**ABOUT THIS EXERCISE**
When you reach the line containing "Screen dimensions: 530x169", start transcribing exactly and continue through the last line of the data, skipping every picture.

---- DATASET EXTRACT

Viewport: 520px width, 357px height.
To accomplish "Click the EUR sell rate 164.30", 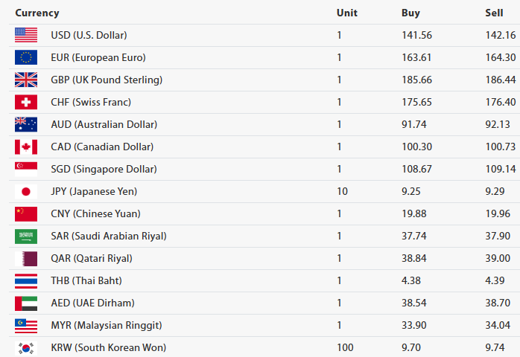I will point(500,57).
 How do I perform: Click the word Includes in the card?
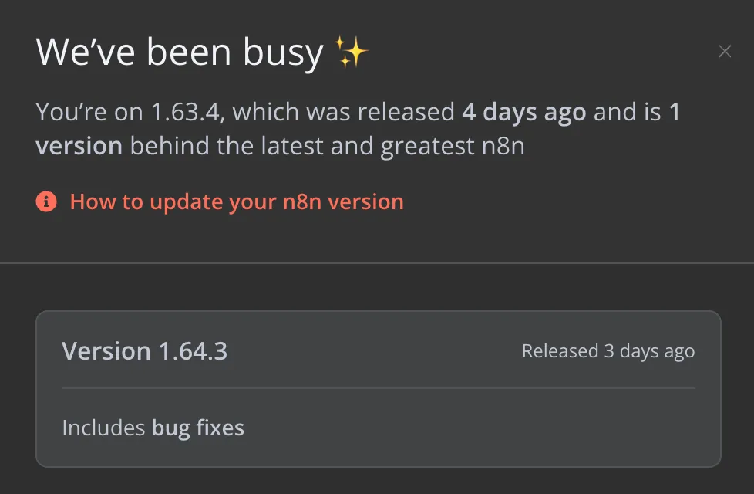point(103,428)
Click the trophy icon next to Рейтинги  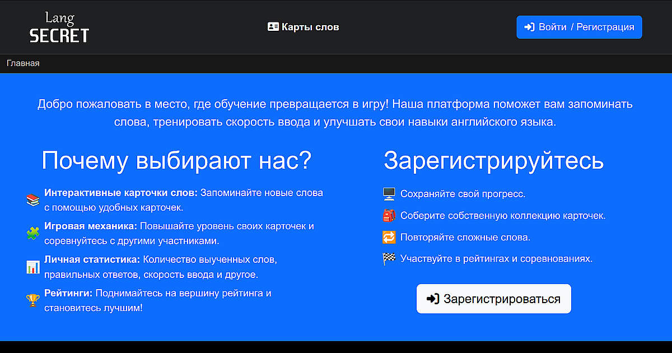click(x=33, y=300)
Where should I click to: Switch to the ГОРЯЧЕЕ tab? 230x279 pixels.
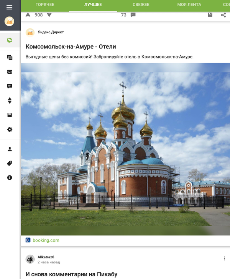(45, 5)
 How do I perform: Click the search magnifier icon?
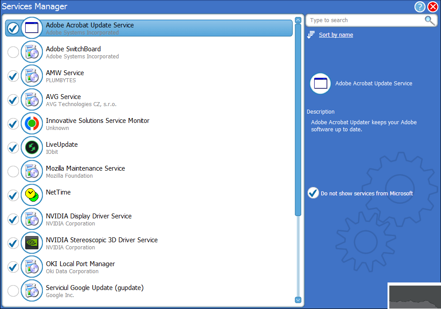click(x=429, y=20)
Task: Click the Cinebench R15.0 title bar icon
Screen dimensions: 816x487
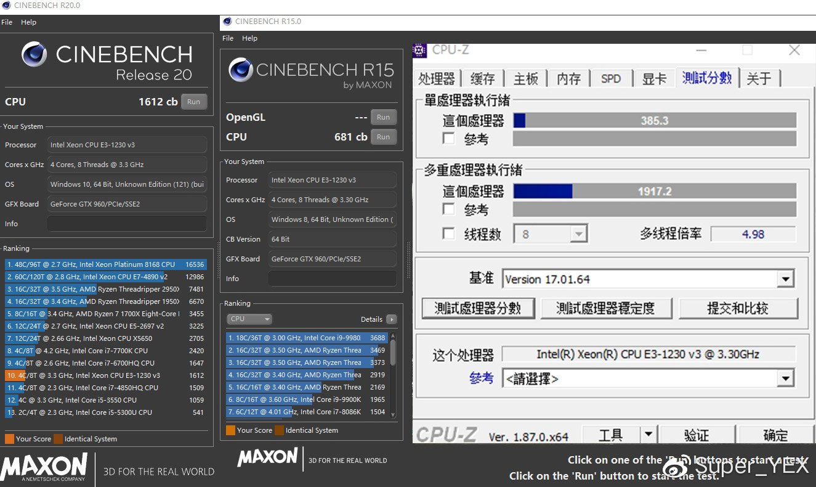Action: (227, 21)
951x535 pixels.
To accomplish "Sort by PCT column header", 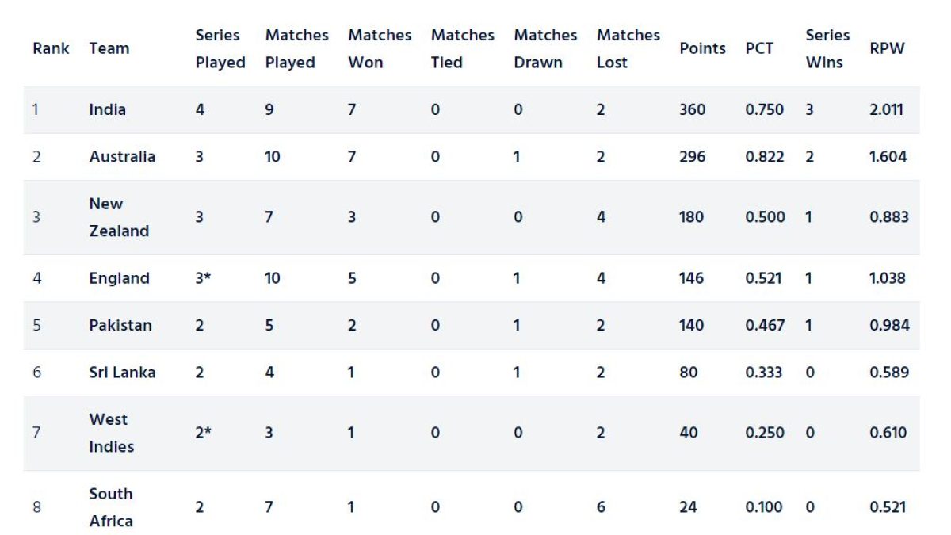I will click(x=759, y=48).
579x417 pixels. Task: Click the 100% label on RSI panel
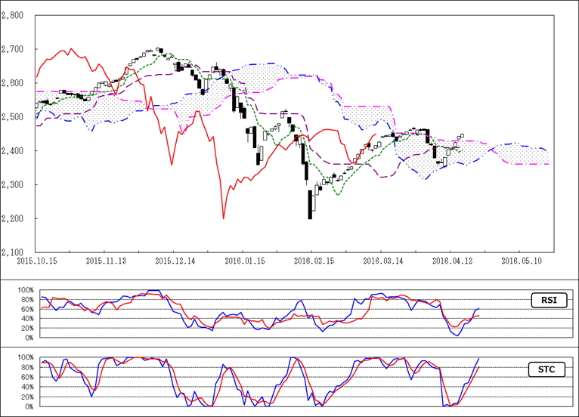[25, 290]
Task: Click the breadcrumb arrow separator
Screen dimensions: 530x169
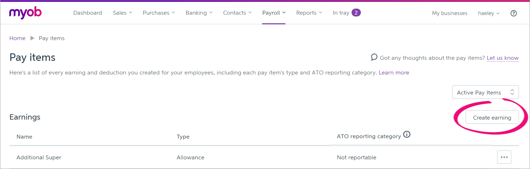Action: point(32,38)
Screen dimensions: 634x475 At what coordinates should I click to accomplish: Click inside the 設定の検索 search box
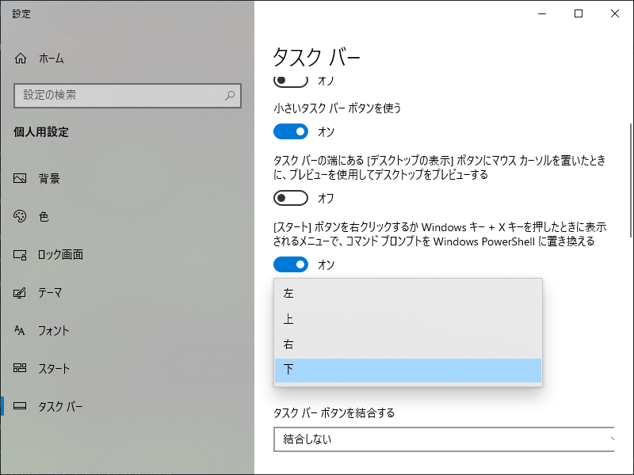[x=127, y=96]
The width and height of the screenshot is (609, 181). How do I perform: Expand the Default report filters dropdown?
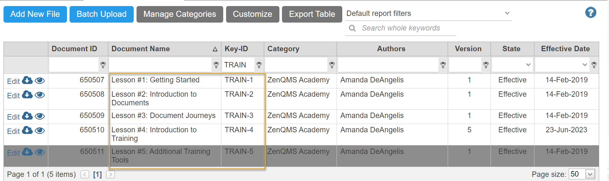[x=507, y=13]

--------

**WRITTEN RESPONSE**
Screen dimensions: 530x169
Action: point(32,38)
Screen dimensions: 634x475 At what coordinates should I click to accomplish: Click inside the 設定の検索 search box
[x=127, y=96]
The width and height of the screenshot is (609, 181). How do I perform: Expand the Default report filters dropdown?
[x=507, y=13]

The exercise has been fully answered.